Slide 13: Linhagem de célula continua que é muito famosa,muito utilizada nos laboratórios do mundo inteiro no âmbito da virologia e fora dela que chama linhagem Hela,foi chamada assim porque foi obtida a partir de um carcinoma de colo de útero de uma mulher,esta senhora que teve câncer de colo de útero e a rebelia dela e dos descendentes dela, amostras desse tecido neoplásico dela foram submetidas a um procedimento parecido com o outro que foi descrito de obtenção de células separadas e a partir daí muito rapidamente se descobriu quue essas células tinham a capacidade de serem mantidas ineterruptamente por passagens sucessivas no laboratório,foram um dos primeiros exemplos de linhagem continua de célula,alguém patenteou isso como um produto e a família dela não recebeu um centavo. Laboratorios pelo mundo que são referencias em linhagens celulares e essas pessoas,instituições vendem essas linhagens para os interessados.No Brasil tem algumas dessas.A medida que a gente mantem as células em laboratório elas ficam sujeitas a sofrerem processos de adaptação,o processo de adaptação é ineterrupto e continuo ,então se a gente começarcada um a ter sua hela,cada um ter a sua linhagem de célula e manter cada um do seu jeito no laboratório não tem nada que garanta que dentro de 5 ou 10 anos aquela mesma amostra que foi mandada pro laboratório daqui e uma outra que foi mandada para o Piaui,não tem muita garantia que elas continuarão as mesmas células,o mesmo .... genético,pode ter acontecido alguma mudança genética inadivertidamente que faz alguma diferença ,que constitui uma diferença importante na capacidade de resposta dessa célula em relação a do Piauí e mais ainda em relação a fonte original dessa linhagem de célula por isso que precisamos ter essas referencias.

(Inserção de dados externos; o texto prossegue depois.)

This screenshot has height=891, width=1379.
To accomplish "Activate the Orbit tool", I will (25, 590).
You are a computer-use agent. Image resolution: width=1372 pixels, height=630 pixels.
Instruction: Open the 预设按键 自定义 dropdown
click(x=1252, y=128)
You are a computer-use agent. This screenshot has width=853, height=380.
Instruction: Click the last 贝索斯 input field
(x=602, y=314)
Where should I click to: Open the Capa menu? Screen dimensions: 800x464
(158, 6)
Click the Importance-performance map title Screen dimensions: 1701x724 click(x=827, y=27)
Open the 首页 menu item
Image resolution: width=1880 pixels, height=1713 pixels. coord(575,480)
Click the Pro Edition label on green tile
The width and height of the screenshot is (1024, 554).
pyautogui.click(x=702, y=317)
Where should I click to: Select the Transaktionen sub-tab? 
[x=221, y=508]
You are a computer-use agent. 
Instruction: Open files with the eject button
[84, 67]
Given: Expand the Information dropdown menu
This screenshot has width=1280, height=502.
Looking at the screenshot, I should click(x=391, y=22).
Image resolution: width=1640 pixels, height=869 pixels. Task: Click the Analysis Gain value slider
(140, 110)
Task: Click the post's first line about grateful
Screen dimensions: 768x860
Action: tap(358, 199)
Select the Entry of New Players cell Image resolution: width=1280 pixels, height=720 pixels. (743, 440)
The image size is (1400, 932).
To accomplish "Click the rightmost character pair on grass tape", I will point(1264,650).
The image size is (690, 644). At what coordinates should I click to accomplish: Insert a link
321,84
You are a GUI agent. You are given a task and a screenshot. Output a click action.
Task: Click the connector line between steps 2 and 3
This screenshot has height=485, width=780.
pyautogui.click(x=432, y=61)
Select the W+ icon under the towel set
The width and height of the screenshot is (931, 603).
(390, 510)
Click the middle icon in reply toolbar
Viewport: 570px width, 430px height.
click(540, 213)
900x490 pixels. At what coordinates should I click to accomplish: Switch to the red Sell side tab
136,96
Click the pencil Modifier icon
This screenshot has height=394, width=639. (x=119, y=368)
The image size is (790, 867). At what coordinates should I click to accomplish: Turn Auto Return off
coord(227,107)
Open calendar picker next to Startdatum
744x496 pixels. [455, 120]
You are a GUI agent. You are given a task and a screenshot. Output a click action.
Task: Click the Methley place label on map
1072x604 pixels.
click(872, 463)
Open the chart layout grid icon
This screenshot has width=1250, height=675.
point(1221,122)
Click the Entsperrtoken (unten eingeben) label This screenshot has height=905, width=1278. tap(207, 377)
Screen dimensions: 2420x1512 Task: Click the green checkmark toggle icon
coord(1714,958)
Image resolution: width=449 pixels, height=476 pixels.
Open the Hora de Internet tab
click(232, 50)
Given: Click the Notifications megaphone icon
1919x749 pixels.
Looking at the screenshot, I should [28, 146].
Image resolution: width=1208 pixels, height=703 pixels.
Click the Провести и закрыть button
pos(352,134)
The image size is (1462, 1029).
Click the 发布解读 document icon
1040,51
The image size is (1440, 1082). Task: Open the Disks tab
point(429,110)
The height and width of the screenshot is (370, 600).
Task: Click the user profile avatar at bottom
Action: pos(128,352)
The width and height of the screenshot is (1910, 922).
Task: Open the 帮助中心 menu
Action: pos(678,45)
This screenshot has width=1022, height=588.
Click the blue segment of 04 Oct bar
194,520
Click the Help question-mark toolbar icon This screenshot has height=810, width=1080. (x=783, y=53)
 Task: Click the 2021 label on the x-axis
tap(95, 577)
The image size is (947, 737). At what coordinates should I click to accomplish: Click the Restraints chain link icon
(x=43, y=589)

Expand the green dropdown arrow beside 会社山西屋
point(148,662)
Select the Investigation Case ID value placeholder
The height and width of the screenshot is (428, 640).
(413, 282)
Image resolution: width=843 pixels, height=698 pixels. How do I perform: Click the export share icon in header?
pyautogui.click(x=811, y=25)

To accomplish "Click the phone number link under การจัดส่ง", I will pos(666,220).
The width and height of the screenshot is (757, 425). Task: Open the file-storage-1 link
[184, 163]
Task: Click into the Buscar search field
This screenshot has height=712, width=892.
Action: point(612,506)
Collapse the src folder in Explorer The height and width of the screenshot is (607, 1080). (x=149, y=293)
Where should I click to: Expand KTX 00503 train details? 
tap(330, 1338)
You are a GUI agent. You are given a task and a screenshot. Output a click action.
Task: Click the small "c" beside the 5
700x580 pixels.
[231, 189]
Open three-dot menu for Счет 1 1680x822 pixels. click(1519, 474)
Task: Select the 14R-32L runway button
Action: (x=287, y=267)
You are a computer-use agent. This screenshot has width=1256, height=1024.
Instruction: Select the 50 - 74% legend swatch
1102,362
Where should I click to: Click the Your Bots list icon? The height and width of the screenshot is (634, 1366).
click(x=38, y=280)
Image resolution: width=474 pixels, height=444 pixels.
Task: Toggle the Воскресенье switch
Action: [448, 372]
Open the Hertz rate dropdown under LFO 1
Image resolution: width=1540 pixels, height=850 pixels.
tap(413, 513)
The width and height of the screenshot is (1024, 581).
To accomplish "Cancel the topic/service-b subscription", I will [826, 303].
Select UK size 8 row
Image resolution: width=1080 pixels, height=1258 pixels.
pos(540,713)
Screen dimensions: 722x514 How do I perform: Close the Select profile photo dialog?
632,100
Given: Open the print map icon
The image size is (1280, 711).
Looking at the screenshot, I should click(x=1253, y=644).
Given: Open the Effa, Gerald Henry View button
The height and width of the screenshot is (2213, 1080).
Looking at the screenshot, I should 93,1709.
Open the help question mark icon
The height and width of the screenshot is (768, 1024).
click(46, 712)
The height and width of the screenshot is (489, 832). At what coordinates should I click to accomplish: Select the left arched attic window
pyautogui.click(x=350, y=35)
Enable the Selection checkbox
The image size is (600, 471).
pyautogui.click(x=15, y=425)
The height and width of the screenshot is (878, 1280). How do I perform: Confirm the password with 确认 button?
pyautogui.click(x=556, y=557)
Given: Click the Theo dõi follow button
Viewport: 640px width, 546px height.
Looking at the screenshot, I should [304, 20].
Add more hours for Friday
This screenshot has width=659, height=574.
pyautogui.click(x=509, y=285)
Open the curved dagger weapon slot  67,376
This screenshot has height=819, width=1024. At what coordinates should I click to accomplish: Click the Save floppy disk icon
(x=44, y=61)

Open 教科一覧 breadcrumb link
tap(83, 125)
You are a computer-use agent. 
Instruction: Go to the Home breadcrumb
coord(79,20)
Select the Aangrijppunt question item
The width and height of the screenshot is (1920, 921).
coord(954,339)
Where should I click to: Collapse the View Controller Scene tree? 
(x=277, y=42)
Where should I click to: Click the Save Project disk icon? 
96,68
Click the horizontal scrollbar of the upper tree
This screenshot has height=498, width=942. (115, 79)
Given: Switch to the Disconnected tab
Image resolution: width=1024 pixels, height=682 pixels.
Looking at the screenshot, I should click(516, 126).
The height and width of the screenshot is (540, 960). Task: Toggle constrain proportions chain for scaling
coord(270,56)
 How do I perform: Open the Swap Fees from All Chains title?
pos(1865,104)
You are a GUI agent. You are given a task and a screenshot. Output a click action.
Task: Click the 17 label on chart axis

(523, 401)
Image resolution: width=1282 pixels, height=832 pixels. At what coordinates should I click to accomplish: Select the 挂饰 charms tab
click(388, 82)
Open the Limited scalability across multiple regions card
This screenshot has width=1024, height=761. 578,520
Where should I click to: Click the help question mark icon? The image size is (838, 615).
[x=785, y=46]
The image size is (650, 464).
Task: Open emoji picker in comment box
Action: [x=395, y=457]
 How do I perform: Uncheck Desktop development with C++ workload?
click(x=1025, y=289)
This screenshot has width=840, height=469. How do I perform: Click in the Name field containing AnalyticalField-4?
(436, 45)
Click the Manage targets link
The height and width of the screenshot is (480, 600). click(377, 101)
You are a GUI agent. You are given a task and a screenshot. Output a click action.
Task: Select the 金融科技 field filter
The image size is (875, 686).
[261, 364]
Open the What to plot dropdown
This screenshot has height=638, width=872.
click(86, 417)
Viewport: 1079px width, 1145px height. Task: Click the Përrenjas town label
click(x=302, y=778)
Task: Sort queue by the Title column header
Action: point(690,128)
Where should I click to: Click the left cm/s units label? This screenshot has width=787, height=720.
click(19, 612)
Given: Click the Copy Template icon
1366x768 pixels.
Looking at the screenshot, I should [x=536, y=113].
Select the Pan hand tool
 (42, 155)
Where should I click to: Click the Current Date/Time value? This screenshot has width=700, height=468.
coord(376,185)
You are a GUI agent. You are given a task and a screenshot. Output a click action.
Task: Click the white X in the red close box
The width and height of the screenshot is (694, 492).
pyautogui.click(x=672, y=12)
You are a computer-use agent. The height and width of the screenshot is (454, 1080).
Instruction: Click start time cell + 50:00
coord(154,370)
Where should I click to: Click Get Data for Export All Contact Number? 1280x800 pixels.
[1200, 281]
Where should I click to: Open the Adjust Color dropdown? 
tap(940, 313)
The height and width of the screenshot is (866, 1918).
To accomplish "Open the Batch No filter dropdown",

ATCC(Coleção de culturas de células dos EUA)- é uma das referencias de fornecimento de cultura de célula e de bactérias,vírus e fungos,eles tem uma coleção ampla e bem conceituada,é uma identificação,obteve de um fornecedor idôneo,se fosse do instituto biológico de são Paulo da mesma maneira.
Como que inoculamos uma célula com o vírus?
Basta retirar o meio de cultura liquido e diretamente sobre a monocamada coloco o inoculo viral,preciso retirar o meio de cultura para eu otimizar o encontro do vírus com a célula,depois de um períodos de adsorção,pode ser de uma hora,depende do protocolo,coloco meio de cultura novo e mantenho a incubação dessa célula na temperatura adequada para ela e faço observação ao microscópio diariamente para acompanhar como essa célula se comporta após a inoculação do vírus,a célula pode desenvolver efeitos citopaticos ,que é o nome que se dá ao conjunto de alterações morfológicas que podem aparecer na célula em cultivo em decorrência da infecção viral e tem alguns exemplos de efeitos citopaticos,mas então acompanho por essa observação microscopia das células molecular,e depois como é que eu faço para recuperar o vírus desse material,dessa cultura de células,pode se fazer de duas maneiras diferentes ou das duas maneiras : Pode pegar o sobrenadante da cultura de células do meio de cultura ou posso homogeinizar a própria monocamada,romper as células da monocamada e dessa maneira recolher os vírus que sejam liberados após o rompimento dessas células,mas de uma maneira geral tiro material do sistema hospedeiro na monocamada ou o sobrenadante da cultura ou a própria monocamada celular.